═════ Exercise material ═════
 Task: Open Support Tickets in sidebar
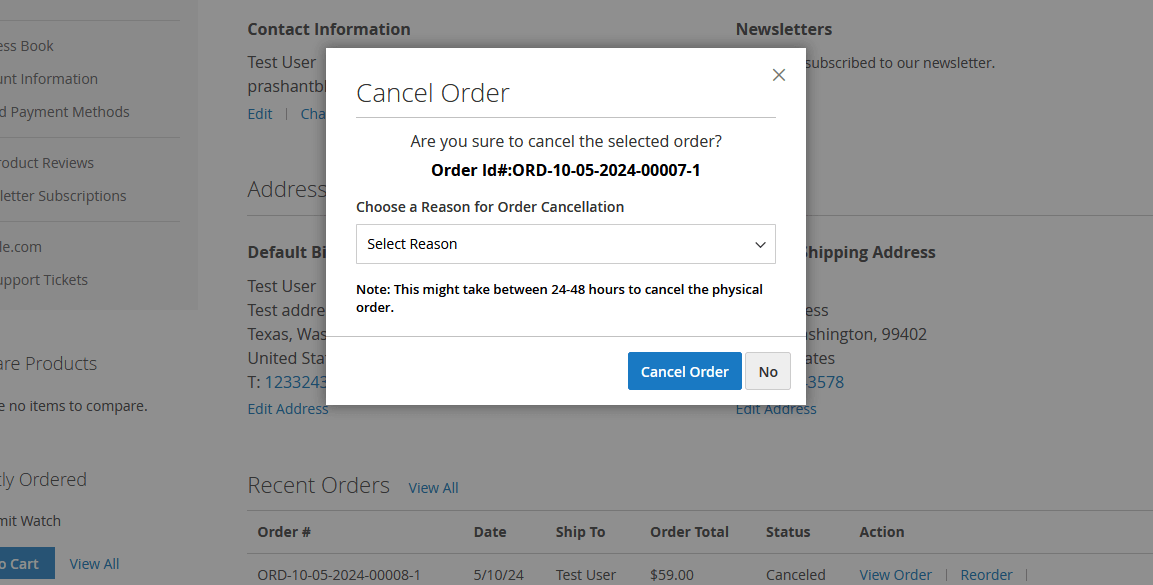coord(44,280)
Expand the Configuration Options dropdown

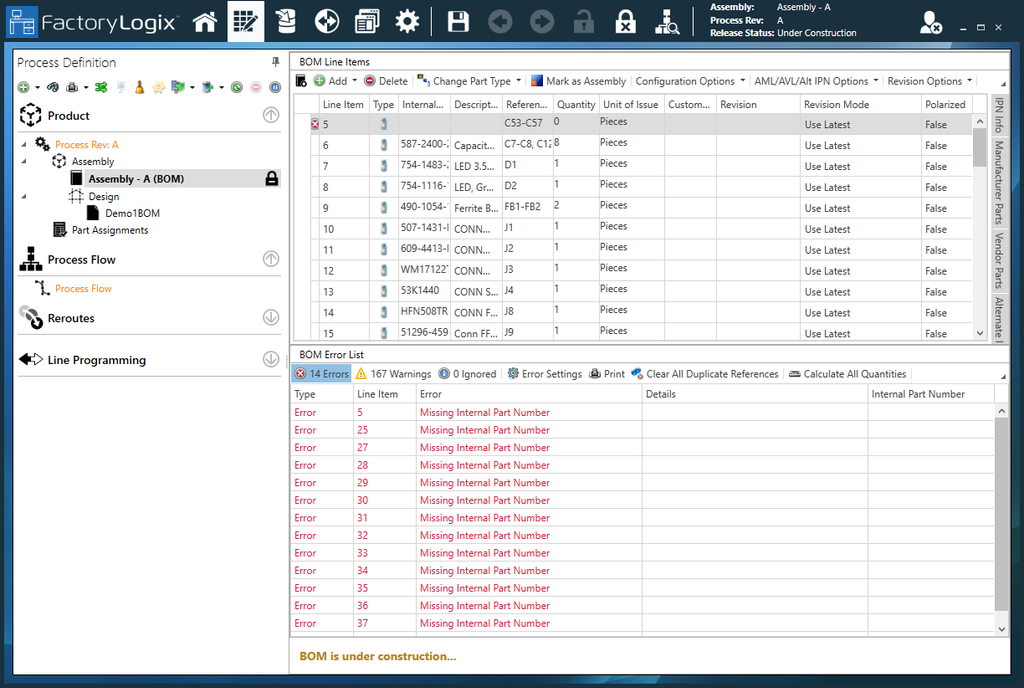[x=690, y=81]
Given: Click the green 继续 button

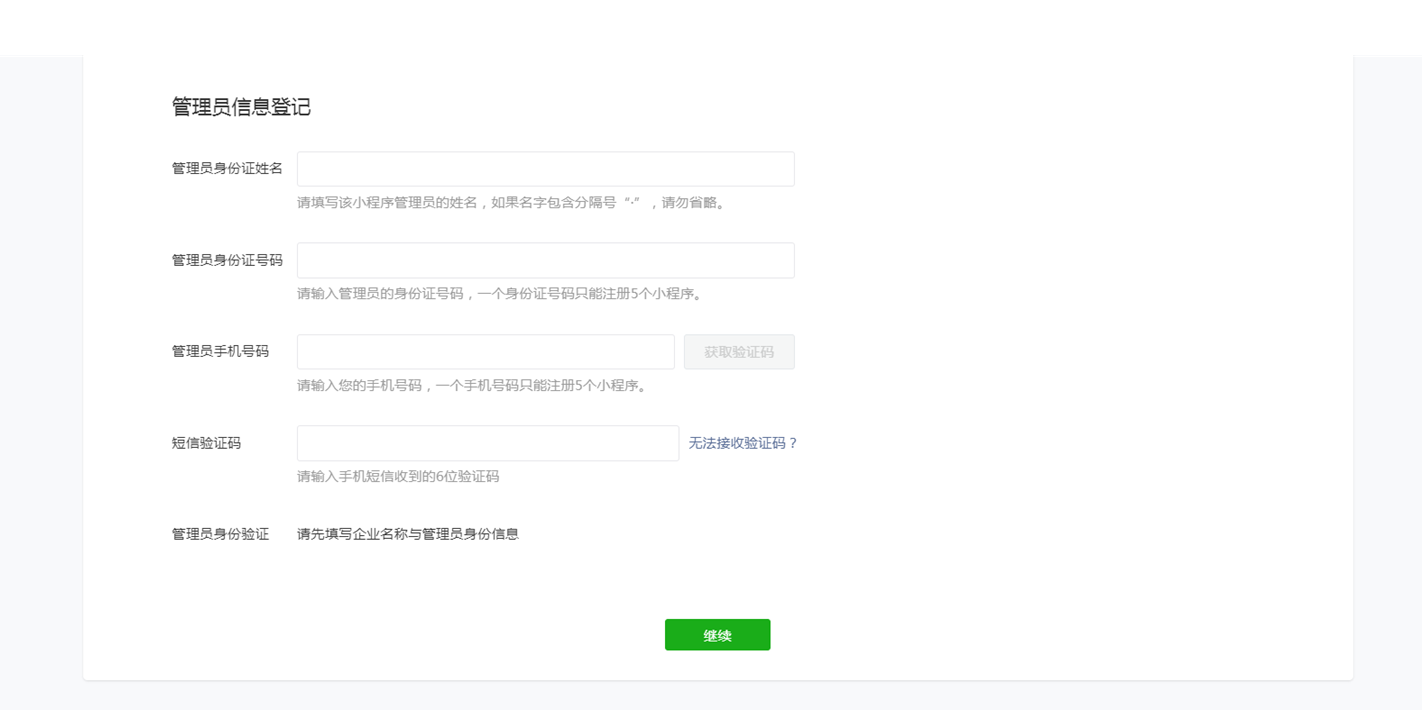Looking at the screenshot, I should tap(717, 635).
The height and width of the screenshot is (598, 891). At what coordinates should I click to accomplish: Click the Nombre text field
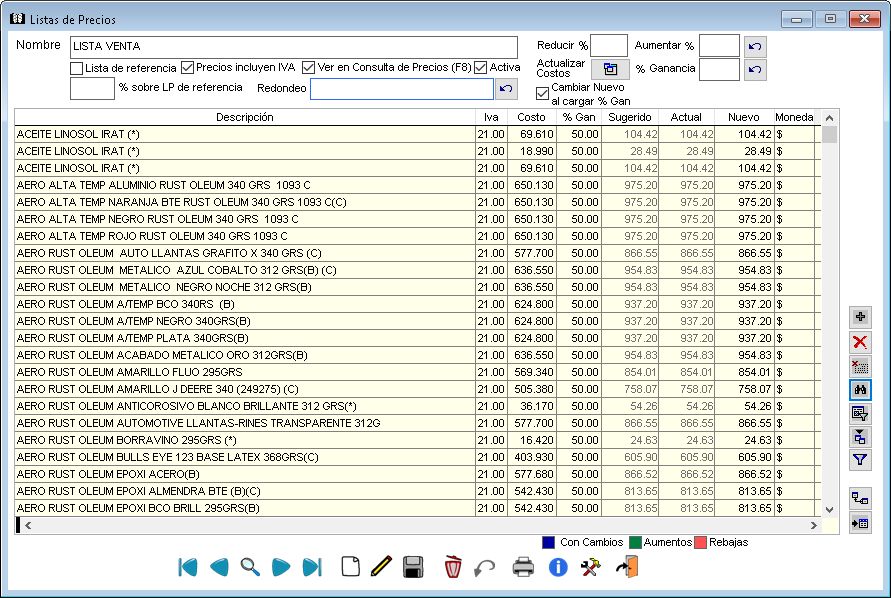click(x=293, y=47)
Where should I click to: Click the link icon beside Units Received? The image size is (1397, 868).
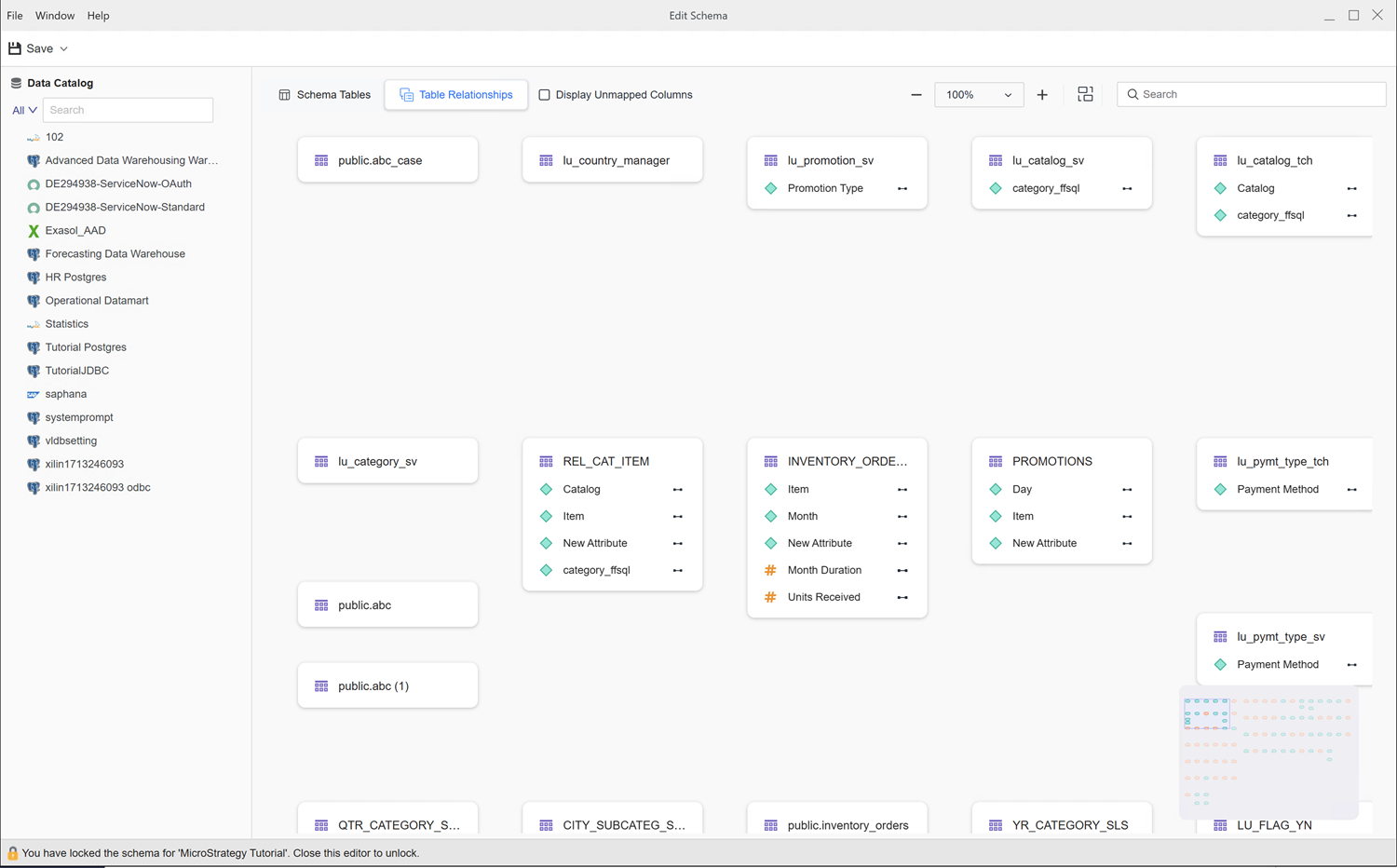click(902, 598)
═════
[Description of the task] From the first line to the last, repeat the entries exactly and leave out the pictures.

[Written solution]
 Task: Open Support Tickets in sidebar
coord(44,280)
Expand the Configuration Options dropdown

[x=690, y=81]
Given: Click the green 继续 button

Looking at the screenshot, I should tap(717, 635).
The height and width of the screenshot is (598, 891). At what coordinates should I click to accomplish: Click the Nombre text field
click(x=293, y=47)
Where should I click to: Click the link icon beside Units Received? The image size is (1397, 868).
click(902, 598)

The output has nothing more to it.